■ Source data ■
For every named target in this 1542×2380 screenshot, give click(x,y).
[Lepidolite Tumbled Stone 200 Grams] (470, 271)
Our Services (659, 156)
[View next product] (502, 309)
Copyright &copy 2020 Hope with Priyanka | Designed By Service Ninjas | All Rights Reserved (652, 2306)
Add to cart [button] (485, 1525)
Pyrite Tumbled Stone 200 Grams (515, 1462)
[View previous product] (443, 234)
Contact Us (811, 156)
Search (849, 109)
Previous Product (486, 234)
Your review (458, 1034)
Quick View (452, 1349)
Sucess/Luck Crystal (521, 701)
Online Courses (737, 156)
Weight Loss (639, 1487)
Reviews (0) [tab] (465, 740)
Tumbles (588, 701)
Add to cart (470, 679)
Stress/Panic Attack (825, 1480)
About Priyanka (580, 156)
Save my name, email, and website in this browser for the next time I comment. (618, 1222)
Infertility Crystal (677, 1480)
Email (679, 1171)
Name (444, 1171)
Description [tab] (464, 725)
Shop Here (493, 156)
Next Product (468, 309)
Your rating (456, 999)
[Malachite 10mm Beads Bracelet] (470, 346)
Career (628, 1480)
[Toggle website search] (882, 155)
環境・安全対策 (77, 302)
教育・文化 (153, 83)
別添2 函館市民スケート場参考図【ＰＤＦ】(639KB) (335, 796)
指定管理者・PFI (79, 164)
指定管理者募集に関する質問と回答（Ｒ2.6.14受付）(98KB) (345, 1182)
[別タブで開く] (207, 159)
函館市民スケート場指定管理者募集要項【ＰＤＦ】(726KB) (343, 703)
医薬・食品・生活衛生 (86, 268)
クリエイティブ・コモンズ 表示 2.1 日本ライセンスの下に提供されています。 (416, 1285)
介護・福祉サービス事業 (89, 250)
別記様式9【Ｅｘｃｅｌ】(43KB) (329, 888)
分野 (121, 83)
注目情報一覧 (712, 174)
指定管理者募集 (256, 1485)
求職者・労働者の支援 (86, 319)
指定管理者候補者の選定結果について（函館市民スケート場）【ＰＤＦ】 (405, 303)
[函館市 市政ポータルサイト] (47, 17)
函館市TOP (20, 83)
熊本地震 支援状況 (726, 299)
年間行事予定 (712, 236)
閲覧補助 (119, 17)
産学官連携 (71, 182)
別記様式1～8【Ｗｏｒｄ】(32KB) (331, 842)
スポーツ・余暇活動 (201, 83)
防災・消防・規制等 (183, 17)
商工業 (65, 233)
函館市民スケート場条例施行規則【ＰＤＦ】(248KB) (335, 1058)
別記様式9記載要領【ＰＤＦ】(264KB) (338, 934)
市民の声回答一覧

■ Work required ■
After reading each line of the data, give only the number of lines that include the word "Grams".

■ Worked solution ■
2